In round two, Schneider kept the pressure on with more punches to the head. Schneider was also able to defend against a couple of take-down maneuvers and this seemed to dishearten Florio.

Wilson said Schneider never deviated from his plan.

“He followed the game plan,” he said. “His opponent was a very tough fighter. What he lacked in technical skill he made up for it in willpower.”

Wilson said that he told Schneider after the second round that he had the fight won.

“I told him to keep standing,” he said. “I didn’t want Florio to take him to the ground because I thought Florio could do some damage and score points on the ground.”

Schneider did just that. In the third round, when Florio tried to take Schneider to the ground in numerous attempts, Schneider managed to somhow always reverse the move and managed to stay on top.

By the third round, both fighters were gassed, but Schneider managed to stay on his feet. The coach said what beat Florio was in the first round when he failed to take the fight to the ground.

“The take-down defense was great and then Brandon was so much stronger than him,” Wilson said. “He threw Florio around like a rag doll. As soon as I saw that, the percentage went way up that Brandon was going to win.”

Wilson said it’s very frustrating when you are a ground fighter and you can’t take down the opponent.

“You expend too much energy,” he said. “I thought unless Brandon does something stupid, Brandon should win this fight.”

Schneider was feeling on top of the world at the end of the fight. His entire family and many fight fans from Pahrump were there to see him win the title.

Schneider said that Florio never really hurt him during the fight.

“He got some punches in the first and second rounds, but nothing hurt me,” he said.

Schneider has changed many times as an amateur and Wilson said he still needs to learn more to be successful in the future.

Schneider started off his career as a grappler in 2013. He would throw a few punches and take his opponents to the ground. In his early career, he was not known for his punching ability and that worked then.

In Mesquite, he gave up the ground game and came out punching.
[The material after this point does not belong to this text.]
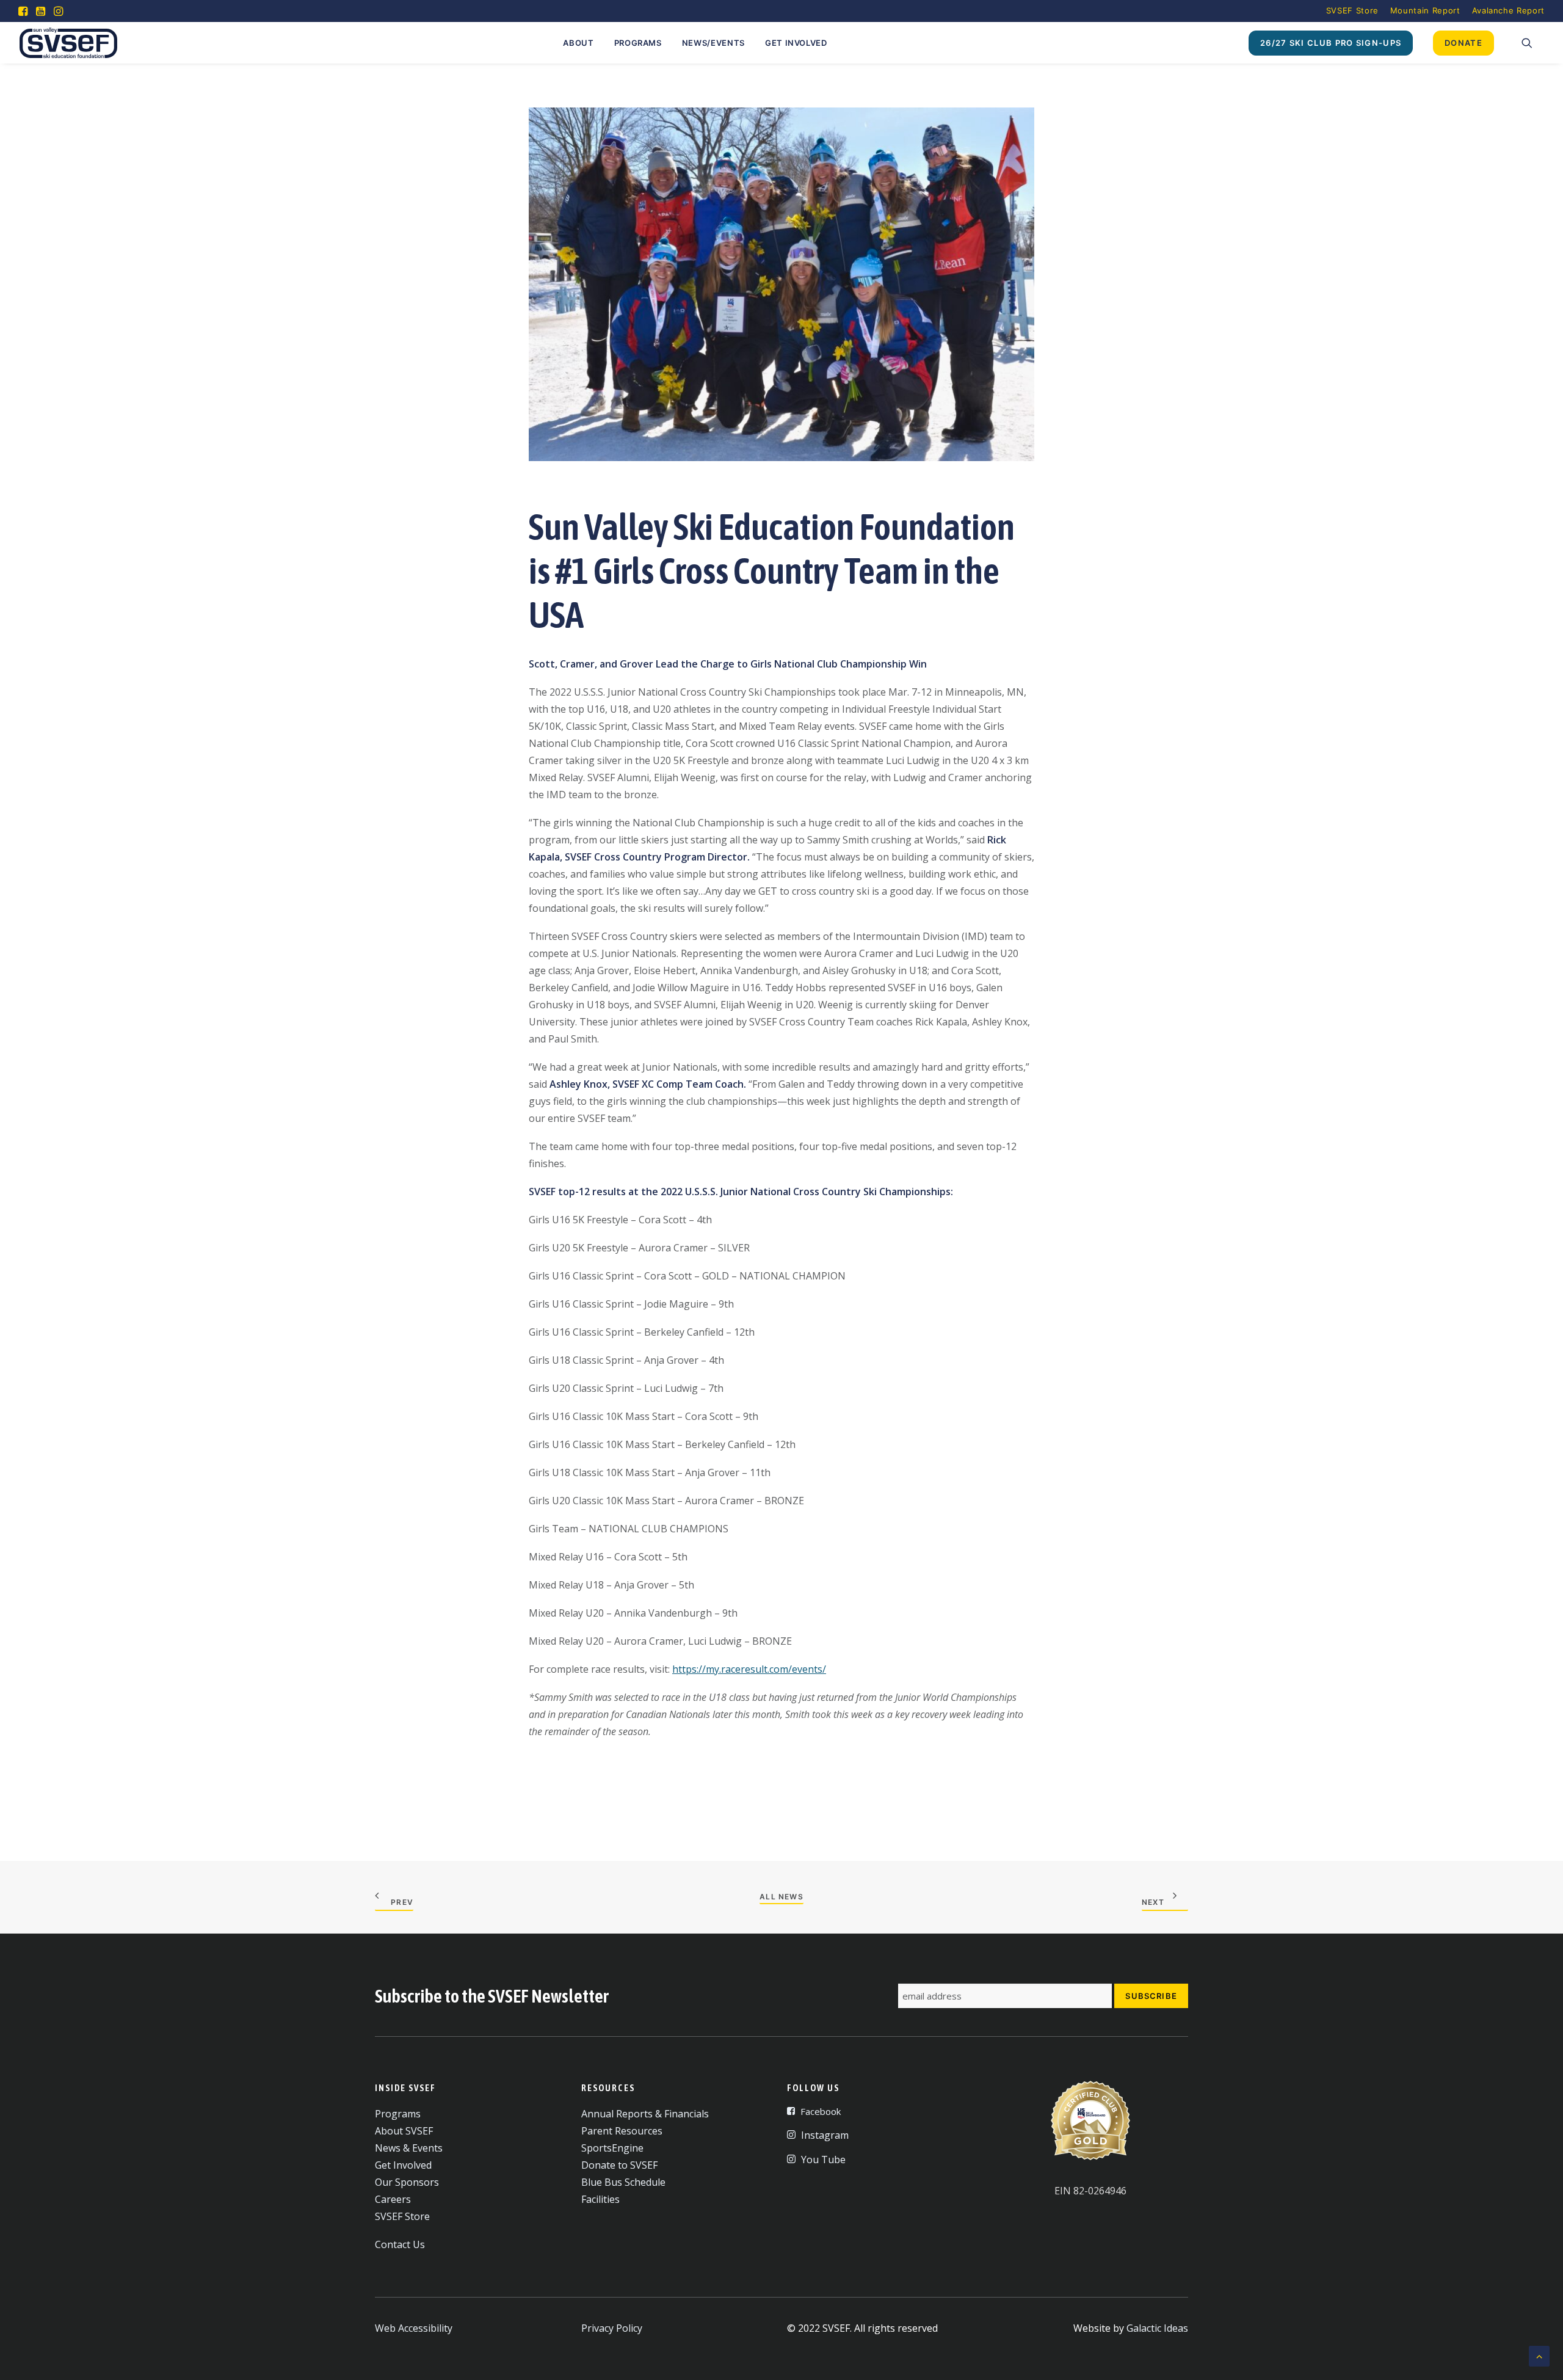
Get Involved (796, 43)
Wilson called the stand-up fighting, “dirty boxing.” He continued the dirty boxing with the Florio fight. Wilson would like to work on Schneider’s footwork, including moving side-to-side, and working more angles.

“Schneider has some more work to do,” Wilson said. “These last two fights he has been fighting straight forward. I think he still is not well-rounded enough. He has room for improvement. Those days where you are just a ground fighter or just a stand-up fighter are long gone in MMA.”

According to Wilson, his fighter needs to progress further with his stand up and work more angles. He needs more side to side. He needs to keep his opponents at the end of the punch and where he takes less damage.

“All I am saying is we can add more tools to Schneider to make his stand-up even better and to make his jiu-jitsu even better,” Wilson said.

Schneider said he is going to take a small vacation before deciding what to do next, including possibly turning professional. Or he might do another amateur title fight when he gets back, but he needs to think.

“If he told me he wanted to turn pro, he would definitely have my blessing,” Wilson said. “I want the best for Brandon. I want him to succeed.”

Brandon’s father Andy Schneider, a former Pahrump Valley High coach in football, wrestling and track, was scoring the fight as a judge in training.

“Of course, I can’t score my son’s fight for real, but I was allowed to shadow the judges and I scored the first two rounds of his fight and I had it 1-1,” he said.

Schneider thought his dad was being biased.

“Of course I think that was ridiculous,” he said smiling. “I know my mom and dad support me and I could hear my mother’s screams during the fight.”